В то время было сделано распоряжение, чтобы московское купечество устроило на свои средства карантинные дома и лазареты для заболевающих купцов, на что оно согласилось; кроме того, сделано распоряжение склонять через полицию и других слободских обывателей, не пожелают ли и они учредить карантины и лазареты на свой счет.

«Тогда был главнокомандующий в столице фельдмаршал граф П. С. Салтыков, человек уже престарелый, который не выдержал и 14 сентября отправил императрице отчаянное донесение: „Болезнь так умножилась, что никакого способу не остается оную прекратить, кроме, чтобы всяк старался себя охранять. Мрет в Москве в сутки до 835 человек, выключая тех, коих тайно хоронят. Из Москвы множество народу побежало; дворянство все выехало по деревням. Генерал-поручик П. Д. Еропкин старается неусыпно оное зло прекратить, но все его труды тщетны. Кругом меня во всех домах мрут, и я запер свои ворота, сижу один, опасаясь и себе несчастия. Я всячески г. Еропкину помогал, да уже и помочь нечем, команда вся раскомандирована, в присутственных местах все дела остановились, и везде приказные служители заражаются. Приемлю смелость просить мне дозволить на сие злое время отлучиться, пока оное по наступающему холодному времени может утихнуть". Не дожидаясь ответа, того же 14 сентября Салтыков уехал в подмосковную на два дня. Его отсутствие не было бы замечено, если бы на другой же день отъезда фельдмаршала, 15 сентября, не произошел в Москве бунт, который окончился страшным, отвратительным, небывалым явлением — убийством архиерея московского Амвросия[197].

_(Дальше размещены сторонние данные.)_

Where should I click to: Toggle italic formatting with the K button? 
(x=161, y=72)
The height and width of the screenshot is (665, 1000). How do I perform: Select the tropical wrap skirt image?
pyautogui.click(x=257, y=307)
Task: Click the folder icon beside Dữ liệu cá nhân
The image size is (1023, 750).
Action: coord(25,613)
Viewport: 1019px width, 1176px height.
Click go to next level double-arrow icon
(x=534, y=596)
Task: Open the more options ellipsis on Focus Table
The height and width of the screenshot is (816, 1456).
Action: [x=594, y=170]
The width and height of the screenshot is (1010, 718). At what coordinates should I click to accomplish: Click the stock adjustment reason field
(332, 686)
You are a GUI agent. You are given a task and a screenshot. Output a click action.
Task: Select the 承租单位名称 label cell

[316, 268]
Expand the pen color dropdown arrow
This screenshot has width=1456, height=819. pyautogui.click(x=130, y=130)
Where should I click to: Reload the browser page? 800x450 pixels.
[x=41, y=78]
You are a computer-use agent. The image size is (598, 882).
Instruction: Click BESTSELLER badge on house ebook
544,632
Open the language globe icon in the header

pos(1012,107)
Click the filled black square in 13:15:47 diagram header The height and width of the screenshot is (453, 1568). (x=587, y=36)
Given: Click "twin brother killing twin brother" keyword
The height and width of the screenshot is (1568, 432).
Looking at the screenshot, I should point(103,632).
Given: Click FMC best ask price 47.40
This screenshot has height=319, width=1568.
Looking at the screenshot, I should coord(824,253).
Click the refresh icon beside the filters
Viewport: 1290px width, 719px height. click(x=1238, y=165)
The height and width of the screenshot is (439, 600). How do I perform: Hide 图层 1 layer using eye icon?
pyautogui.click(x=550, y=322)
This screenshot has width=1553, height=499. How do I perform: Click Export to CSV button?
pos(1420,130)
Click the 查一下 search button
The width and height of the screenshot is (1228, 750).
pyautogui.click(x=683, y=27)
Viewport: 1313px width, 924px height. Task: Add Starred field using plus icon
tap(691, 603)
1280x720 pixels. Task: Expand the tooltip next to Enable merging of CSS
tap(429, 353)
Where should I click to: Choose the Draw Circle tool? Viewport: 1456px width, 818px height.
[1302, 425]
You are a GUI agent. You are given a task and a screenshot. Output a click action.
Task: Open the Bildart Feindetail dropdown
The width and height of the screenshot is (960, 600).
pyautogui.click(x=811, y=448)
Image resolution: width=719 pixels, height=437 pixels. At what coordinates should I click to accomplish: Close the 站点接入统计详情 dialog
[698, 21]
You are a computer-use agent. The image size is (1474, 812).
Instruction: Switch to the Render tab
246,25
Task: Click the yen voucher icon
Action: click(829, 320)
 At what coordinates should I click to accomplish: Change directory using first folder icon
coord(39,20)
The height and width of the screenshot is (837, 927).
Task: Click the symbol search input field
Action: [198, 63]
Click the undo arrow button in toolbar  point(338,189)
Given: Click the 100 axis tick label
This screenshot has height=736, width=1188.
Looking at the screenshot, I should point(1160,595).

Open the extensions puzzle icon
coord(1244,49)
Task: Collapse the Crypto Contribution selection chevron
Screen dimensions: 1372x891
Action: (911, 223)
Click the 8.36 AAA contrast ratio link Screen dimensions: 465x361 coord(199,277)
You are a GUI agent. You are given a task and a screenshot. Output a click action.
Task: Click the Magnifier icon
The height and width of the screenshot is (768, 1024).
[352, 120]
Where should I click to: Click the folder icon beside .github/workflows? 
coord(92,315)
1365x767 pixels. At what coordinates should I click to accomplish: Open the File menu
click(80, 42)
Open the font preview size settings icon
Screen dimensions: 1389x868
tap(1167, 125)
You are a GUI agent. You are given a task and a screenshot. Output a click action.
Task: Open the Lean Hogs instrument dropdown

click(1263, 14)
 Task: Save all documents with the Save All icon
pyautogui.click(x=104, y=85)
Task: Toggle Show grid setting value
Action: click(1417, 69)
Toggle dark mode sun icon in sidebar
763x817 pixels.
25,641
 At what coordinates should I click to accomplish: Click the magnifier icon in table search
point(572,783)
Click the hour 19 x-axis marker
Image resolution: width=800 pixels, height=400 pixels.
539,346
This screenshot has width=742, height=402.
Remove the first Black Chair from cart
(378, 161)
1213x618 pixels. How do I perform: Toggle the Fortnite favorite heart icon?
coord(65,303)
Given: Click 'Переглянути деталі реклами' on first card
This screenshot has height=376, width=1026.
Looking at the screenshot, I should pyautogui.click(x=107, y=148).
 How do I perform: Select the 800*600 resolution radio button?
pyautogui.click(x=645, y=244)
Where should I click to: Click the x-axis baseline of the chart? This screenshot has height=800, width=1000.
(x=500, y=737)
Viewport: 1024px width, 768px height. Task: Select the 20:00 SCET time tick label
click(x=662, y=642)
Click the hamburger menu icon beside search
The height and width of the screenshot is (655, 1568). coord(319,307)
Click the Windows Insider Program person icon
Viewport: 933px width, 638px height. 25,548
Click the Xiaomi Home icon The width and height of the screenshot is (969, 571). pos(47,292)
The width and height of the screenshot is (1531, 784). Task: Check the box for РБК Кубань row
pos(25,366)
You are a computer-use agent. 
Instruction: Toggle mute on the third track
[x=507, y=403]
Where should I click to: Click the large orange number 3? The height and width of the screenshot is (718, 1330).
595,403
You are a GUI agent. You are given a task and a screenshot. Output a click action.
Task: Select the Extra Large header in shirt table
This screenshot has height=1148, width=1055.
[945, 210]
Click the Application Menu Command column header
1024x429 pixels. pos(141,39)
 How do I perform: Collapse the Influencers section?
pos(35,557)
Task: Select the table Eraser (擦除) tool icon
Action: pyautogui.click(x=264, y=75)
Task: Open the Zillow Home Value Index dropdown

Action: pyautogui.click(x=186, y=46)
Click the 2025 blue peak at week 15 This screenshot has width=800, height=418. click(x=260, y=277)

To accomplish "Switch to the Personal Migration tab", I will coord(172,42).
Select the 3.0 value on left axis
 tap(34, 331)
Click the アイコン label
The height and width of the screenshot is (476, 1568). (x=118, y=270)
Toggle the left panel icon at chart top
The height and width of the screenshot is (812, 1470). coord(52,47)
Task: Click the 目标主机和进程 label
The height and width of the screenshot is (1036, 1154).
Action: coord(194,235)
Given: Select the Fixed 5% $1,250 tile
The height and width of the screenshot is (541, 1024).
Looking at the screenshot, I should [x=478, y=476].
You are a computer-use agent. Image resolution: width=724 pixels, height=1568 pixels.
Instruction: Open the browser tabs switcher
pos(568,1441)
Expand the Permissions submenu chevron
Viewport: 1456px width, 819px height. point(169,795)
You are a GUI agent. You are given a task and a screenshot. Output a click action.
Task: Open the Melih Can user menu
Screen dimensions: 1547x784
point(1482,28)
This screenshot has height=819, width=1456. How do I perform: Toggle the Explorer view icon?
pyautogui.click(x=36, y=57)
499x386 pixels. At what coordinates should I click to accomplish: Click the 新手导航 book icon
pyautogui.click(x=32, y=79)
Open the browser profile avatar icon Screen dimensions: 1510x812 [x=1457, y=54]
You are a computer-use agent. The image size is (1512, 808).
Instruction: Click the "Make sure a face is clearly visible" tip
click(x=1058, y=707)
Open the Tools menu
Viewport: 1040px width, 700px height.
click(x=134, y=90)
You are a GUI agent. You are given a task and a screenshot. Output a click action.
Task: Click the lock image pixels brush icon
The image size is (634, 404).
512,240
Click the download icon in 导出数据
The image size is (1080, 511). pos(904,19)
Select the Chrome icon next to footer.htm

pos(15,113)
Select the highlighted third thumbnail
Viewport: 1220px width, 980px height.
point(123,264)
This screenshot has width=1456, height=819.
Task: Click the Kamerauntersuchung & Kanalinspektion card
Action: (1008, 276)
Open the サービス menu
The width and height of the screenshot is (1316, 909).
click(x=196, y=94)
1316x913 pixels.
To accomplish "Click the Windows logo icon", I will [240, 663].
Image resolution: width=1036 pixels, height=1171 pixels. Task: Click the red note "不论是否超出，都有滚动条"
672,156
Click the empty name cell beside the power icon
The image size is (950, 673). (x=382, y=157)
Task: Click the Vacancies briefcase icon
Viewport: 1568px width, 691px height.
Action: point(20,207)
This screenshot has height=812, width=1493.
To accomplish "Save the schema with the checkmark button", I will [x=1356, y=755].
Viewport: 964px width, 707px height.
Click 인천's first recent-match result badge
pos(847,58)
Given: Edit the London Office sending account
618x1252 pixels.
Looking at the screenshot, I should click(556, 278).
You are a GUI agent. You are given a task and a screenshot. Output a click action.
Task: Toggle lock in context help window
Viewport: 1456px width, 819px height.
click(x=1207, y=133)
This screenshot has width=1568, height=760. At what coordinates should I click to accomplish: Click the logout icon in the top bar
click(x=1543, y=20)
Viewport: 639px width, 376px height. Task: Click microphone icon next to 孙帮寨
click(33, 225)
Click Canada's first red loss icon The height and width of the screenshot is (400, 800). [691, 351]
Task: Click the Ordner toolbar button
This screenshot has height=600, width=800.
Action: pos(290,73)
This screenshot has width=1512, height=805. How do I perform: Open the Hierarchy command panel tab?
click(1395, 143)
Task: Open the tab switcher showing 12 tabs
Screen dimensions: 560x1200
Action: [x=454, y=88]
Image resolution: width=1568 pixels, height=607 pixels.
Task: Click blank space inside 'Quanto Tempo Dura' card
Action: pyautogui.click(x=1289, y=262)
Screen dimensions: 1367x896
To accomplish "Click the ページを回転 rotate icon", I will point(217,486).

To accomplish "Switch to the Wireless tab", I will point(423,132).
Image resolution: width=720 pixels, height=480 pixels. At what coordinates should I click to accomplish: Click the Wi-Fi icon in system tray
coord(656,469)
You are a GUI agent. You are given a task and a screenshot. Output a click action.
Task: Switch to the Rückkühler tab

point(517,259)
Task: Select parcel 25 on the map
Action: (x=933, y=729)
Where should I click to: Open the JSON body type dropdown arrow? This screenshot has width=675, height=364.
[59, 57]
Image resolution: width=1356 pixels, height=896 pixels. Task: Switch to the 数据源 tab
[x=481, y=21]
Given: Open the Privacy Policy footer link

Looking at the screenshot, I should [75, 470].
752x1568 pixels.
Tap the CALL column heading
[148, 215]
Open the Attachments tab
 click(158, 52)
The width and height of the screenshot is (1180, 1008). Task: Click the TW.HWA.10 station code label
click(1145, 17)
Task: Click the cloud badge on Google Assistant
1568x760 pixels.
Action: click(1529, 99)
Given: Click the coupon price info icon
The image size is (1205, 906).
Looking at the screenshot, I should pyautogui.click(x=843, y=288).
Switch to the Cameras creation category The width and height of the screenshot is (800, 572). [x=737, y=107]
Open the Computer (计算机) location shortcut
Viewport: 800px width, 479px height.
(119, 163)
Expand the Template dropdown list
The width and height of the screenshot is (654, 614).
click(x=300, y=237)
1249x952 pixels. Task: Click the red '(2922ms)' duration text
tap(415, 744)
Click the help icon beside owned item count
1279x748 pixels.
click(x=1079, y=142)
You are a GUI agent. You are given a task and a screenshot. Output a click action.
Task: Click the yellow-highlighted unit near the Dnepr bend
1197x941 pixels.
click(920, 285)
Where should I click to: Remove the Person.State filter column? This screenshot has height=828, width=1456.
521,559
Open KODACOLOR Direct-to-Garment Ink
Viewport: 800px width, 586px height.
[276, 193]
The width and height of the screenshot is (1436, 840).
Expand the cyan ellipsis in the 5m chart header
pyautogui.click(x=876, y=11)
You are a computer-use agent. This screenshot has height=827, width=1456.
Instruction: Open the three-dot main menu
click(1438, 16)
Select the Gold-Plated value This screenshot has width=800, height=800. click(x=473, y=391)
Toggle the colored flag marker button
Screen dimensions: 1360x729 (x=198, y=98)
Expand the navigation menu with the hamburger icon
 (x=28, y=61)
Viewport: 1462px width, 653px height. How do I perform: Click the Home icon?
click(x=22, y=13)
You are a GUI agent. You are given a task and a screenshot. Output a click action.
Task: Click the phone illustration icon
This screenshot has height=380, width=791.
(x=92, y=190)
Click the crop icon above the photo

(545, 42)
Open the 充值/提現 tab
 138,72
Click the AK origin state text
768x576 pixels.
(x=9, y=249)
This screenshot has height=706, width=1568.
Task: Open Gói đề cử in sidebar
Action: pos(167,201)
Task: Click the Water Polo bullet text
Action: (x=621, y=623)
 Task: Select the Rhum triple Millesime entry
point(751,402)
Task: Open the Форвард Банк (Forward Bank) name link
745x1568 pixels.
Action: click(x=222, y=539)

Архиепископ Амвросий Зертис-Каменский поступил после митрополита Московского Тимофея, умершего 1767 года; он принадлежал к числу людей, которых называют добрыми и этим словом отделываются от более точного определения характера. При добром митрополите — сильная власть у консистории, ее злоупотребления и проч. Энергичный Амвросий с другим характером, бывши архиереем Крутицким, жил в Москве, знавший московские беспорядки, решился искоренить их, что отчасти ему и удалось. Особенно остался памятен он своим распоряжением об уничтожении так называемых крестцовых попов и прочего духовного причта людей, которые, не имея собственного дома и пристанища, стояли на Спасском крестце для найма к служению по церквам. Предание говорит, что у этих попов был такой обычай: стояли они с калачами в руках [198], и когда нанимающий служить обедню давал мало, то они кричали ему: «не торгуйся, а то сейчас закушу!» (т. е. калач, и тем лишусь способности служить обедню)» 70.

Вскоре после убийства Амвросия был прислан императрицей в Москву граф Орлов, которому даны были большие полномочия, и он действительно в самое короткое время много сделал полезного своими энергичными распоряжениями; говорить о всех них заняло бы много места, и мы ограничимся указанием некоторых: «Граф Орлов заметил, что умерших чумно провожают неосторожно, садятся в одни роспуски с телами, и потому объявил, что замеченные в такой неосторожности мужчины будут взяты в погребатели, а женщины в лазареты для ухаживания за больными.

Для детей-сирот, остающихся после умерших от чумы, был учрежден приют. Но оказалось, что больше 100 детей поместить в этом доме нельзя, тогда как почти каждый день привозили сирот. Сенат приказал занять дом француза Лиона, который отстраивался для пикника на деньги составившегося для этого общества. Сенат объяснял свое распоряжение тем, что пропитание сирот устанавливается для общества, и по освобождении дома от сирот он возвратится для пикника.

вернуться

197

Убийцы архиепископа Амвросия были повешены, и им, при отпевании его, возглашена анафема; некоторые наказаны плетьми, с вырезанием ноздрей и с ссылкой на каторгу; не участвовавшие в убийстве, но виновные в этом бунте, которых было немало, наказаны плетьми на разных площадях Москвы, а замешанные в этом деле несовершеннолетние — розгами.

вернуться

198

Калачи в прежнее время подавались на пышных пиршествах, по­сылались от царя патриархам и другим духовным особам, нищим, тю­ремным заключенцам и проч. Когда родился Петр I, роздано было много калачей. Затем и посейчас в провинции, отпуская слугу, дают ему мелкую монету «на калач». Про московские калачи есть пословицы: «В Москве ка­лачи, как огонь горячи» или «Куда лезешь с суконным рылом в калачный ряд» и т. п.